Rosamund Pike and Ben Affleck as Amy and Nick in the film version of Gone Girl (2014).
Perfectly matched … Rosamund Pike and Ben Affleck as Amy and Nick in the film version of Gone Girl (2014). Photograph: Allstar/New Regency Pictures

6. Gone Girl by Gillian Flynn
A well-composed psychological thriller with a high revenge factor. Writers Nick and Amy are the perfect couple. Or are they? One day, Amy’s gone. The reader follows both Nick and Amy’s perspectives – the latter through her diary entries. Flynn’s success in getting under the skin of two such different characters – in a far from happy marriage – is impressive. But are the narrators to be trusted?

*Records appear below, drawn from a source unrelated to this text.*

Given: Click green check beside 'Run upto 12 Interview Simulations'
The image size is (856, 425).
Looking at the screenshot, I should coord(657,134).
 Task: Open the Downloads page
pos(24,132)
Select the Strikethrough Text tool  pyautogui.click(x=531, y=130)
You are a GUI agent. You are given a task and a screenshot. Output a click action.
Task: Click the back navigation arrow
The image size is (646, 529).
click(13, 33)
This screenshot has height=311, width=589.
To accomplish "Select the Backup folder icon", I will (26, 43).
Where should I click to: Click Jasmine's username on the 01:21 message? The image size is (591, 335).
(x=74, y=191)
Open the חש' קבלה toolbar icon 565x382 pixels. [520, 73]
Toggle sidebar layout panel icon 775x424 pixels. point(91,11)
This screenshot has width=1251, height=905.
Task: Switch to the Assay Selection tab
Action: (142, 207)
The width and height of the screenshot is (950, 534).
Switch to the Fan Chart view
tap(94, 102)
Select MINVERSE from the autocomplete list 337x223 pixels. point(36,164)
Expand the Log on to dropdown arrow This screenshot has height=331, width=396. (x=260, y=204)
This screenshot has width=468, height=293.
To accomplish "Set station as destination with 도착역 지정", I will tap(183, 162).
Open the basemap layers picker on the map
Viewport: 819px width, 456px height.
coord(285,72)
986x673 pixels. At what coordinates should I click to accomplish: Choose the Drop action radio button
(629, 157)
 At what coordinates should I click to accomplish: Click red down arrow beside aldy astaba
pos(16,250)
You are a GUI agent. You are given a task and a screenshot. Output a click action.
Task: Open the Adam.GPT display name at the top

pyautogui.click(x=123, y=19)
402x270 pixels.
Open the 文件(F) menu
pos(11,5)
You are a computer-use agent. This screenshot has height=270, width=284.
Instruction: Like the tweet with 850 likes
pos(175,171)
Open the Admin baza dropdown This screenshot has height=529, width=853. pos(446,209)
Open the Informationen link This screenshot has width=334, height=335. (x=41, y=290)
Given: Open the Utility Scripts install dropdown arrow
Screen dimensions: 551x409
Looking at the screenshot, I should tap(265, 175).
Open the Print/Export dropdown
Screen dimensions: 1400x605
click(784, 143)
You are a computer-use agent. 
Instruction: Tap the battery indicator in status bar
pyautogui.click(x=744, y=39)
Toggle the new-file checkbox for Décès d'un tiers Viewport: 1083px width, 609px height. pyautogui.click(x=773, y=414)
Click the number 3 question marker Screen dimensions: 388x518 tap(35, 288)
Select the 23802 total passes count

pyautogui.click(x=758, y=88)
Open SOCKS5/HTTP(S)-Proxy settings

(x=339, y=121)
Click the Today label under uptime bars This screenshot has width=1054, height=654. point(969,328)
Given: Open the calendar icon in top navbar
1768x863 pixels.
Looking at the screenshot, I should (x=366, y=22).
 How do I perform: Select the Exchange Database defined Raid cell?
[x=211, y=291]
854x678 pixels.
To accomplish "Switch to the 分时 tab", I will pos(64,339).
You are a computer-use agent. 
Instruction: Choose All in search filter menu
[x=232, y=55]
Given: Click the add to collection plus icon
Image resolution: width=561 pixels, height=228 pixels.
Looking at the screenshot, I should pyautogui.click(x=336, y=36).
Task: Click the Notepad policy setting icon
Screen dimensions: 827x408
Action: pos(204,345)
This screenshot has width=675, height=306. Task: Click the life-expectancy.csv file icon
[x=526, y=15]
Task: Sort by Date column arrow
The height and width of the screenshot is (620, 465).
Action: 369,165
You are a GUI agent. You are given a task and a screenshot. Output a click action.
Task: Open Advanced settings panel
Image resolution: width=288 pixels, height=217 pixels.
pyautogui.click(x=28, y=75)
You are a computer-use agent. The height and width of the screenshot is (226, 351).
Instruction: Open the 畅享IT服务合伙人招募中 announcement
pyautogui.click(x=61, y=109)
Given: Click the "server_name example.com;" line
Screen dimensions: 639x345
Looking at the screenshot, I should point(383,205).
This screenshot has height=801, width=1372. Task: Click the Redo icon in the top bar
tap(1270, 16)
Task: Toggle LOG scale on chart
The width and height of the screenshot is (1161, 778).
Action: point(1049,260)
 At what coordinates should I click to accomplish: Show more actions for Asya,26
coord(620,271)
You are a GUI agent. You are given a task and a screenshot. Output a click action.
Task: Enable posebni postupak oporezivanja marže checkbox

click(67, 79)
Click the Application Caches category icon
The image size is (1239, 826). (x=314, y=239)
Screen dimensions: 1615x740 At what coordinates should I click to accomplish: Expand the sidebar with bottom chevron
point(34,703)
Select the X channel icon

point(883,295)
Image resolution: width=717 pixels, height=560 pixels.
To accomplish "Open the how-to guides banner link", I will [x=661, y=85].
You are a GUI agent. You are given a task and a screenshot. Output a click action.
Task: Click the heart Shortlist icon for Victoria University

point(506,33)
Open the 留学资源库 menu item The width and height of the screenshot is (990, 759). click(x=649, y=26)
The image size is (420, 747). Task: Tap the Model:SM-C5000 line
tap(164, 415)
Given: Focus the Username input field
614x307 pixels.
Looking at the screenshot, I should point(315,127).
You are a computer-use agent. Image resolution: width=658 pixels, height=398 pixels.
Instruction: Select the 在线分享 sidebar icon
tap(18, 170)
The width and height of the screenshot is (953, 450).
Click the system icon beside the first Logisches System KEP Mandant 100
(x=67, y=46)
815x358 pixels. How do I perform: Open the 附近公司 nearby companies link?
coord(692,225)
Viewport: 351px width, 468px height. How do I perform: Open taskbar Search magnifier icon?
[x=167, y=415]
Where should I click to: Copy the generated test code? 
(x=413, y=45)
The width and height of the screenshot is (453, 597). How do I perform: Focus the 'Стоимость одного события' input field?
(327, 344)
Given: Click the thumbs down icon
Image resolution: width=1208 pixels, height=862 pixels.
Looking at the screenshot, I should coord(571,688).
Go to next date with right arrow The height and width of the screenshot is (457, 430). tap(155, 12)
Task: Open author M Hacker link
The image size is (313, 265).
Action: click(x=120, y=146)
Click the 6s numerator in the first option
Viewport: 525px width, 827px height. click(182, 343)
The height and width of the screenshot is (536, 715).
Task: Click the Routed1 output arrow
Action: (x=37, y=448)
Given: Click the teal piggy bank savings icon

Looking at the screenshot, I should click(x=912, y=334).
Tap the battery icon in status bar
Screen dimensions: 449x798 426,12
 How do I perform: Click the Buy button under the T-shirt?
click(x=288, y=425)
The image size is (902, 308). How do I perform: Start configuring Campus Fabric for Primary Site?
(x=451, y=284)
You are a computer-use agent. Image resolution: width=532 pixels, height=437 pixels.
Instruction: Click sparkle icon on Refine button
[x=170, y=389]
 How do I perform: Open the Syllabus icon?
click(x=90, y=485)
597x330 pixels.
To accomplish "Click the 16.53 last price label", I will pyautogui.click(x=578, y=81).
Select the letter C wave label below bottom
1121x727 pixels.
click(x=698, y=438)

7. The Long Ships by Frans G Bengtsson
The fantastic story of the Viking Orm Tostesson was published 80 years ago but is just as readable today. In Orm’s world, turning the other cheek isn’t an alternative to revenge. There, the one with the sharpest sword wins. During a feast at King Harald Blåtand’s court, vikings Dyre and Toke argue at the table. But initiating a duel in front of the king isn’t a good idea. “Should we go out to take a piss, you and I?” asks Dyre. “I’d love to,” Toke replies. They bring their swords. After 10 minutes, Toke comes back, covered in blood. When asked where Dyre is, he replies: “It took some time, but now he’s done pissing.” I’ve read The Long Ships 10 times. At least.

8. The Bible
This book is a little heavy for my taste, but is, in parts, well worth reading. In it, we learn that the right to exact revenge belongs to God alone. In Deuteronomy, God himself speaks out, and he doesn’t hold back: “When I sharpen my flashing sword and my hand grasps it in judgment, I will take vengeance on my adversaries and repay those who hate me. I will make my arrows drunk with blood, while my sword devours flesh: the blood of the slain and the captives, the heads of the enemy leaders.” A personal reflection: I think God takes it a little bit too far. After all, it was he who started the circus with the forbidden fruit in the Garden of Eden. A portion of humility wouldn’t have hurt.

9. The Millennium series by Stieg Larsson
The introvert computer genius Lisbeth Salander is maltreated by authorities and men in power in a dystopian Sweden. But she fights back without pardons. When I travel the world with my books, the international press makes constant connections between Larsson’s Sweden and mine. Everyone seems amazed at how two Swedish writers can strike such diametrically different tones in their storytelling and nevertheless achieve great international success. Or as a French journalist said: “You don’t seem gloomy at all. Are you sure you’re Swedish?”

10. Crime and Punishment by Fyodor Dostoevsky
The protagonist Raskolnikov is reasoning with himself. If he kills the terrible pawnbroker who torments so many, he would do the world a favour, in the name of humanity. At the same time, Raskolnikov himself happens to be one of the indebted people whose finances suddenly improve with the demise of the pawnbroker. In an inner dialogue, he is torn between the conviction that he has acted righteously, and the alternative theory that he is in fact quite lousy. Put simply, Raskolnikov takes revenge on Raskolnikov. A masterful piece of literature!